Home Science Sea Level A lesson on warming, from an icy river.

A lesson on warming, from an icy river.

In the wilds of the Canadian Yukon, nature has provided fresh evidence of the destructive power of humans, and a stark warning of the dangers billions of people may face.

During last year’s unusually warm spring, meltwater from the Kaskawulsh Glacier cut a canyon through the ice that diverted water from the Slims and Yukon Rivers, which flow north into the Bering Sea, into the Alsek River, flowing south into the Pacific Ocean. Where water once coursed through the Slims River basin, dry riverbeds are now subject to frequent dust storms.

This process of “river piracy” — in which one stream captures and diverts another — appears to be the first example of river piracy observed in modern times. What has normally taken thousands of years or longer in the geological past, took just a few months in the Slims River basin.

The implications are ominous for people around the world who depend on glacier-fed rivers for agriculture, industry and drinking water and add even more urgency to the need for reducing fossil-fuel emissions that cause climate change.

The scientists who published the report of the diversion in the journal Nature Geoscience this month warned that, as glaciers melt, “we may see differences in the river networks and where rivers decide to go.”

And glaciers are melting. In just three decades, the glaciers in Montana’s Glacier National Park may no longer exist, given the rate at which they are disappearing. The glaciers in the Himalayas that feed rivers that flow into China, India, Bangladesh and Pakistan are also receding at a rapid clip, as are glaciers in Europe. Melting glaciers are already putting millions of people at risk of floods, droughts and shrinking water supplies.
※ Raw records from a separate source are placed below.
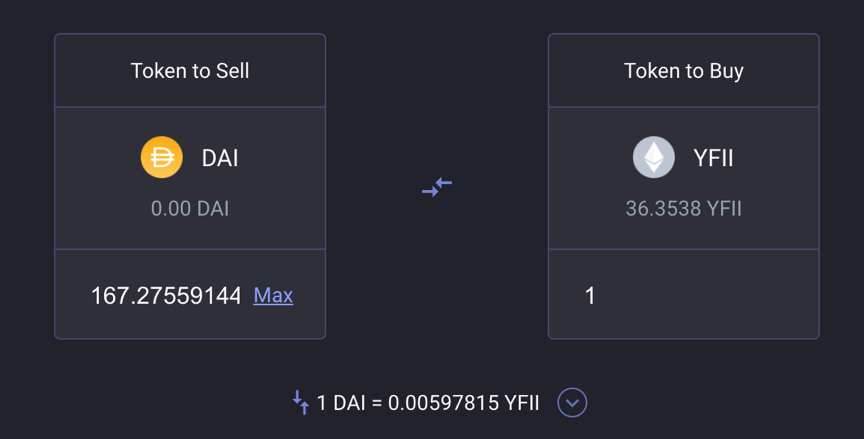Click the orange DAI token icon
Screen dimensions: 864x439
161,158
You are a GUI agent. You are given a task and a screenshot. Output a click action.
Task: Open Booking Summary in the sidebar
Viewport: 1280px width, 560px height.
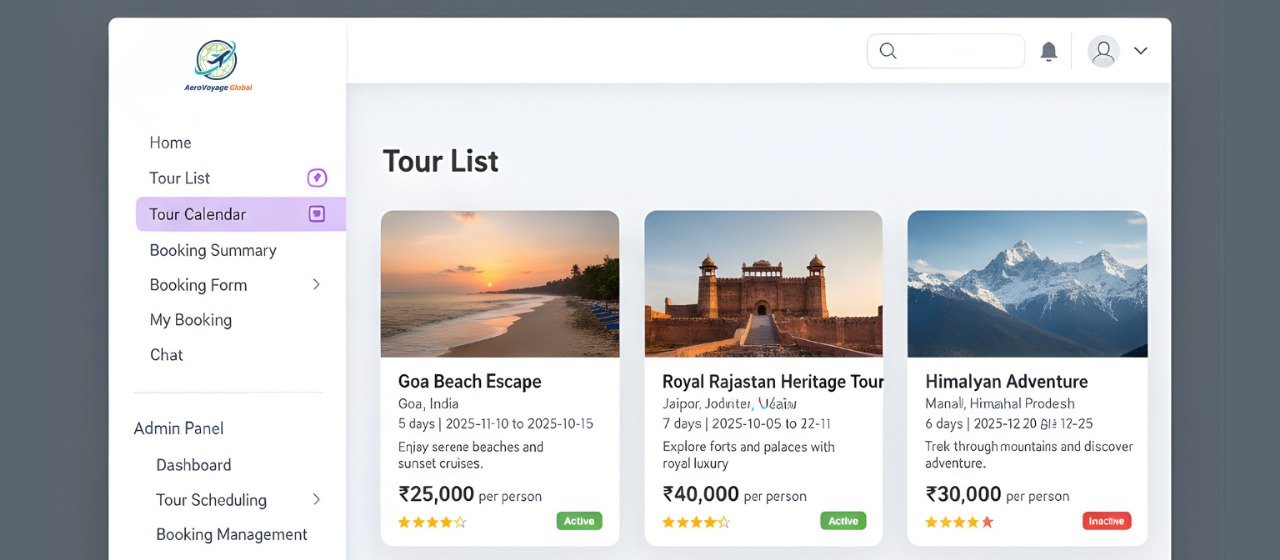(213, 250)
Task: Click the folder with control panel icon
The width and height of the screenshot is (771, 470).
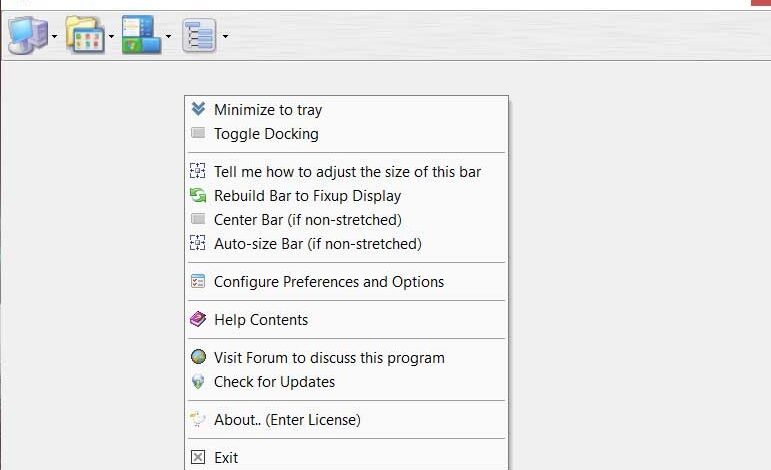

They are also causing sea levels to rise, putting coastal areas around the world at risk of flooding and erosion.

And now we know, as the researchers put it, “Radical reorganizations of drainage can occur in a geologic instant, although they may also be driven by longer-term climate change.”

This report should serve as an urgent call to action, not only for carbon reduction, but also to consider the onerous emergency plans that will be needed should those crucial efforts fail.